Tapahtuma järjestetään Espoon kaupungin sekä Taiteen edistämiskeskuksen tuella.
Kielet: englanti, suomi, venäjä ja ukraina
Työryhmä: Anna Anisimova, lastenkirjailija; Anastasia Artemeva, visuaalinen ja yhteisötaiteilija; Tetiana Makhova, kuvataiteilija; Vera Lapitskaya, tanssitaiteilija
Käsikirja is a multidisciplinary event aimed at children from 4 years old onwards and their adults. The project focuses on exploring the significance of hands in various contexts and through different art disciplines. Participants will engage in activities such as drawing, dancing, crafting, and creating stories to explore the multifaceted role of hands in artistic expression, communication and every day life. Together we’ll also reflect about how we interact with each other, how we can care for and support each other with our hands.
The event is organized with the support of Espoo city and the Arts promotion center Finland.
Languages: English, Finnish, Russian, Ukrainian
Working group: Anna Anisimova, children’s writer; Anastasia Artemeva, visual and socially-engaged artist; Tetiana Makhova, visual artist; Vera Lapitskaya, dance artist
Anastasia Artemeva (b.1989) is a visual and socially-engaged artist based in Helsinki. BA in Sculpture & Combined Media, Limerick School of Art & Design, Ireland (2012), MA Visual Culture & Contemporary Art. She works with textile, text, installation and photography. She is a diversity agent and a certified Dialogue cards facilitator. Anastasia has been teaching workshops for many communities including Children’s Cultural Center Pessi and Tyttöjen Tila in Vantaa, Miesten Asema in Mikkeli, Helsinki prison, Sky and Earth group home in Chiba, Japan. In the past she has received grants from Kone Foundation, the City of Espoo, Arts promotion center Finland, Frame Finland.
Makhova Tetiana was born in 1987 in a small village in the Kherson region. Since childhood, she loved to draw and wanted to become an artist. She loves nature, fairy tales and mythology. This has always been reflected in her creative process. Higher education: - Kherson State University, bachelor's degree: Fine Arts, 2011 & Specialist degree: Fine Arts, Decorative Arts, Artistic Culture, 2012. For ten years after graduation, Makhova worked as a freelance artist, took part in exhibitions and festivals. Married. Mother of three children. During the military invasion in Ukraine on February 24, 2022, she found herself in deep within the occupied territory of Kherson region. After fleeing with her family to Finland, she began the restoration of her creative activity.

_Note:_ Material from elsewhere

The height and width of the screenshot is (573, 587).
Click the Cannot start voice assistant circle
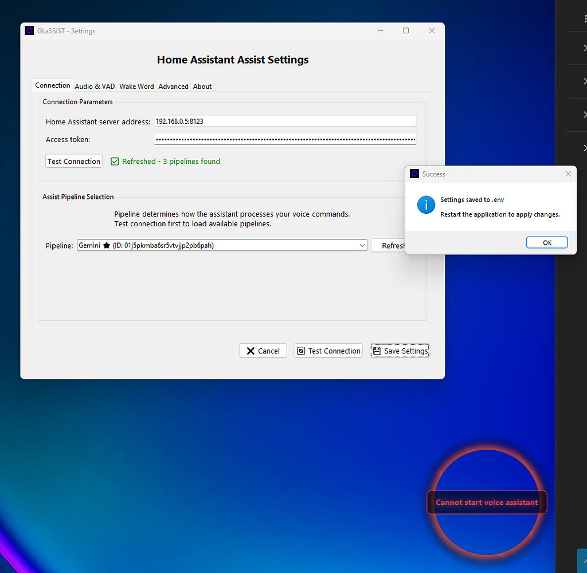(487, 503)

Since 2009, Vera Lapitskaya has worked both as an independent dance artist and in collaboration with various artists in Finland and internationally. She has implemented more than twenty dance projects aimed at different target groups. In her works Lapitskaya often combines dance and text, and creates works on the border between dance and theatre. In her artistic work she has been reimagining traditional art forms by pushing the borders and going beyond the surface of narrative meanings.Through the years she has been exploring a multi-layered proximity of human body to space, time, sounds, objects and environment. In her latest works Lapitskaya approached the following themes, among others: human loneliness and togetherness, identity, participation, difference, sameness, tolerance.
Anna Anisimova is a author of more than 13 books for children. She was born in 1983 in the small village Kropotkin in Eastern Siberia and spent her childhood there, among little mountains called «goltsy» and cedar elfin, in a very cold place where people mine gold—her book Kedrovyi Slonik (Cedar Little Elephant) tells about this place. Anna studied at Novosibirsk State University that is located in a Siberian scientific center called Akademgorodok. She is a journalist by diploma specialty. But while studying at the university Anna worked on the creation of newspapers for children and also she worked in the children's camps and created stories with children. Therefore when she started working as a journalist and editor she realized that writing for children is the thing that she like to do the most. So last ten years Anna works as a freelance-writer. Last four years Anna lives in Finland and writes books in Russian and articles about children's literature, participates in the webinars about children's literature, works with Russian-speaking (including bilingual) children as a mentor or writer etc. She was co-host a discussion club "Nevidimyi Slon" (The Invisible Elephant) at the Cultura-säätiö – about reading, books for children and Russian language in Finland. This year she writes a conceptual book "Island-Ferry" about biodiversity in Lauttasaari thanks to Kone Foundation.